Ottawa’s decision to scrap the sweetheart deals it reached on carbon pricing four years ago and to impose the federal fuel charge next year in Nova Scotia, Prince Edward Island and Newfoundland and Labrador led to predictable complaints about the burden that consumers in those provinces will soon face.
But so far, there hasn’t been much discussion about the impact on provincial budgets, where the disappearance of carbon-levy revenue will put a pinch on finances in P.E.I. and Newfoundland and Labrador.
Some of the uproar about household costs is overblown. Household rebates will offset the direct costs for a majority of households, as the federal Liberals point out, while studiously avoiding mention of the fact that the indirect economic costs of carbon pricing increases the number of households that are net losers.
Unsurprisingly, the Liberals also failed to mention another factor that will ease the carbon-pricing pain felt by consumers in P.E.I. and Newfoundland: Their governments have already slashed their taxes on motor fuels to offset carbon pricing under provincial plans. Those reductions were explicitly aimed at neutralizing the effect of the carbon tax, and meant that on a net basis, drivers in those provinces weren’t paying an additional fuel levy. (That’s why it is far from surprising that the Liberals studiously avoided this point: acknowledging it would have meant acknowledging that carbon pricing has been mostly fictional in those provinces over the last four years.)
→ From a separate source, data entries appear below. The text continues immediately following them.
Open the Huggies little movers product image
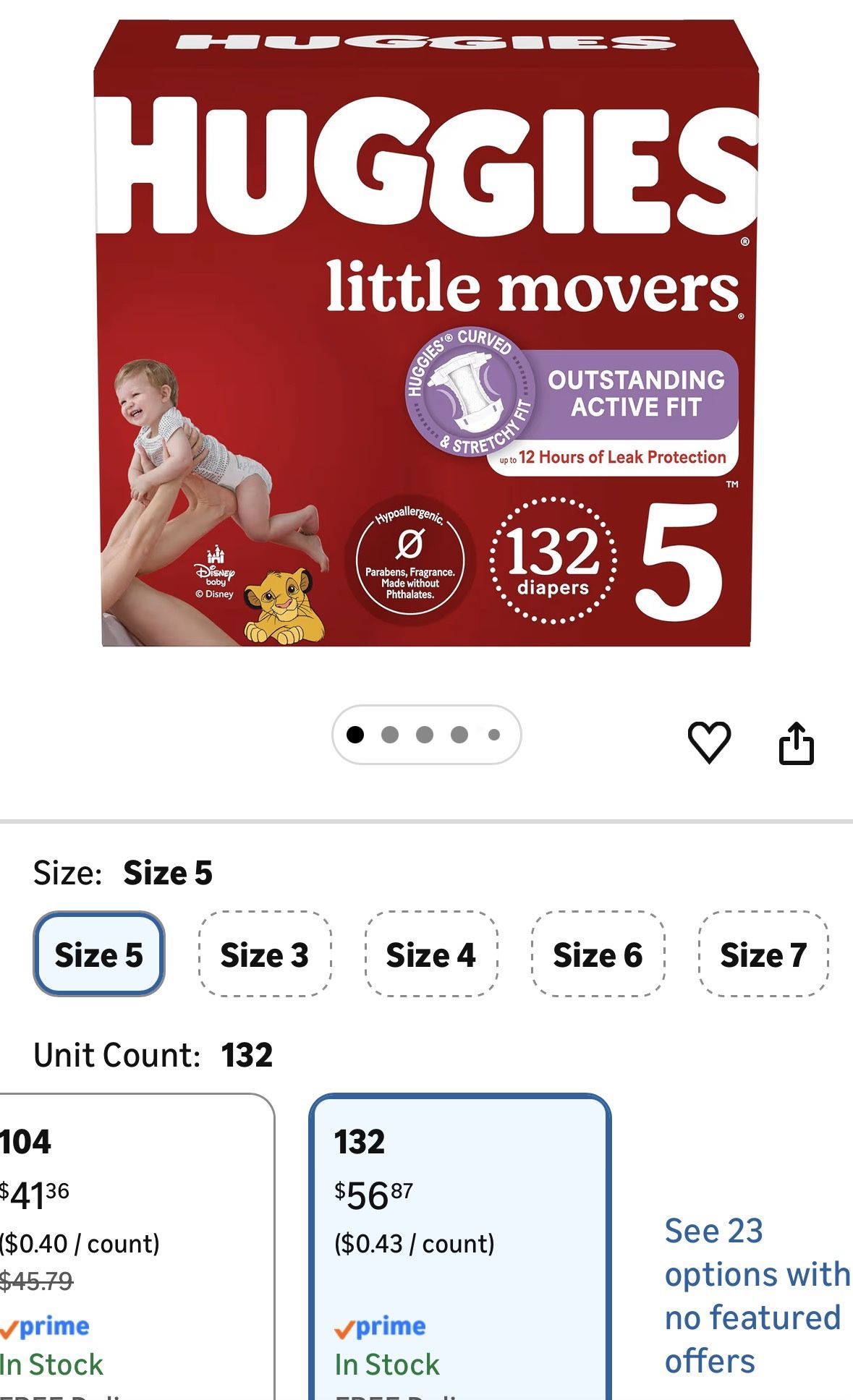Screen dimensions: 853x1400 coord(426,333)
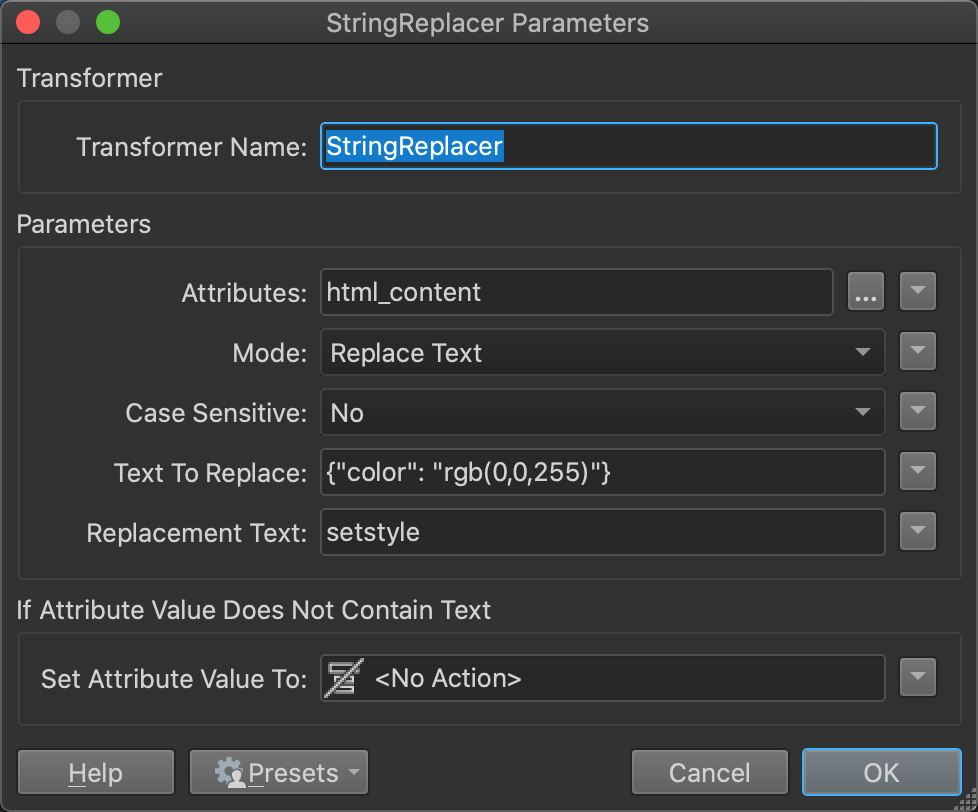Click the Attributes advanced options arrow icon
Viewport: 978px width, 812px height.
tap(917, 291)
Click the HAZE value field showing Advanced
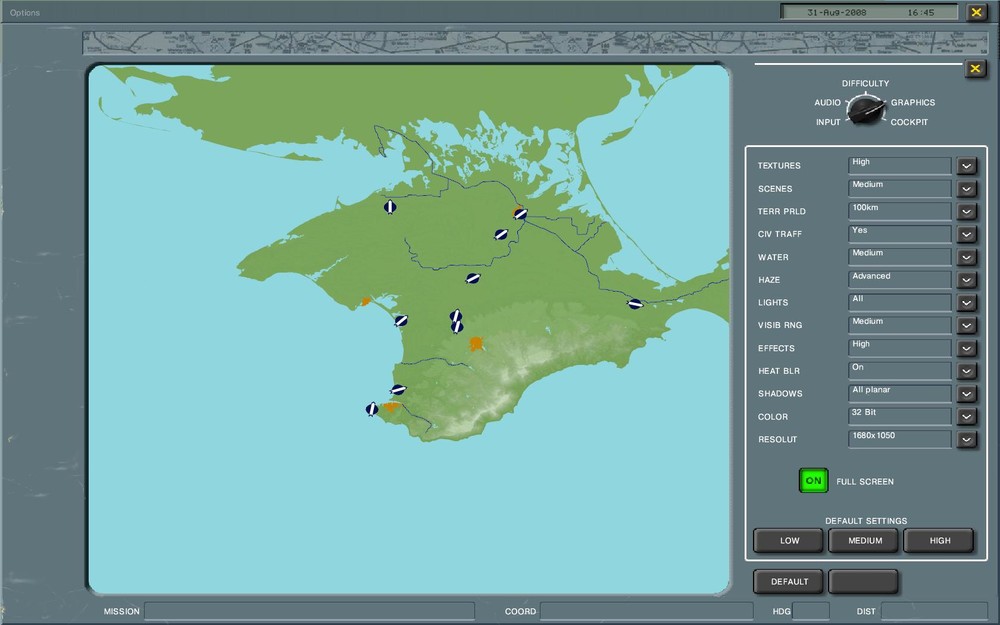The image size is (1000, 625). (899, 280)
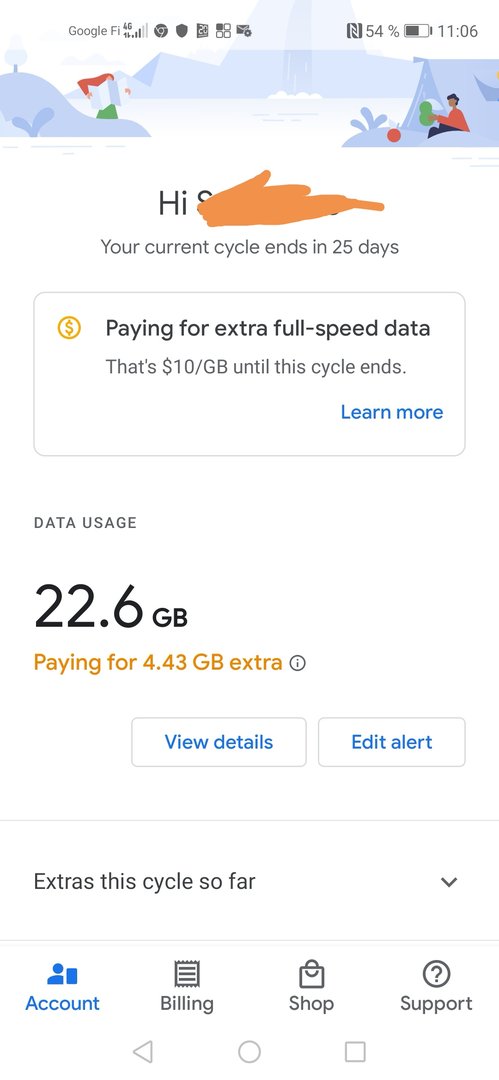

However, the federal carbon offset payments that households will start to receive next year don’t take into account those provincial tax cuts. Consumers will get a rebate based on the (much higher) nominal carbon levy rather than the (much lower) net tax. In effect, residents of P.E.I. and Newfoundland will be getting rebates for carbon charges that they are not paying at the pump. (The same is not true for home heating fuels, which both provinces exempted from their carbon pricing plans.)
Nova Scotia is in a different category, having opted for a cap-and-trade like scheme that did not involve a direct carbon levy. Households in that province will be on a more or less equal footing with those in the other four provinces where the federal backstop is in place: Ontario, Manitoba, Saskatchewan and Alberta.
That’s helpful to household budgets. But the reverse is true for the budgets of P.E.I. and Newfoundland, both of which will lose tens of millions in carbon revenue – and now face the choice of raising taxes, cutting spending or adding to deficits.
In its 2022-23 budget, Newfoundland forecasts $117-million in carbon tax revenue, just over 2 per cent of overall provincial tax revenue. But the resulting hole in the budget would increase the province’s projected 2023-24 deficit of $309-million by around one-third, in lieu of any tax increases or spending cuts.
P.E.I. is in a similar position. That province forecasts carbon-tax revenue of $31.6-million in its 2022-23 budget, an amount equal to 2.5 per cent of its overall tax revenue. Like Newfoundland, however, P.E.I. is also projecting a deficit next fiscal year, of $51.9-million. If nothing else changed, the disappearance of provincial carbon tax revenue would push up that deficit on the order of 60 per cent.
Those estimates are somewhat conservative, since carbon revenues would have increased in fiscal 2023-24.
Neither province would say what remedial steps they might take to deal with the shortfalls, although P.E.I. did say in a statement that intends to continue with energy-efficiency rebate programs formerly funded by carbon-tax revenues.
Whatever choice each province ultimately makes, the effect will be the same: a portion of carbon costs are being transferred from households to provincial budgets.
Responding to a recent article about former Bank of Canada governor Stephen Poloz’s views on rising interest rates, one reader contended that Ottawa won’t feel any fiscal pressure since most of its debts are in long-term bonds locked in at low interest rates.
That contention is flatly wrong. It is true that the government has increased its issuance of longer-term bonds, for the reason that the reader mentions. Bonds with maturity date of 10 years or more accounted for 18.3 per cent of the federal government’s unmatured direct securities (excluding non-marketable securities) as of last month, up from 16.8 per cent in February, 2020. Because the overall federal debt is much higher, that seemingly small increase of 1.5 percentage points translates into a dollar increase of $76.1-billion.
But shorter-term instruments still account for the majority of Canada’s accumulated debt issuances. In February, 2020, those shorter-term issuances (treasury bills, and bonds with a maturity of three years or less) made up 53.2 per cent of the total. As of last month, those issuances made up 53.9 per cent of a much larger total.
Inflating taxes: Ottawa and some provincial governments should ease the bite of inflation by broadening the use of indexation within the tax system, argues the C.D. Howe Institute in a posting last week. William Robson, the institute’s chief executive officer, and Alexandre Laurin, its director of research, acknowledge that personal income tax brackets are fully indexed at the federal level, and for most provinces. But not everywhere: Ontario does not index its top two rates, while Nova Scotia and P.E.I. index none.
There is also scope for action by Ottawa, however: a slew of other taxes, tax credits and thresholds are not indexed, the authors point out. The failure to distinguish between nominal and real capital gains is one of the most prominent examples.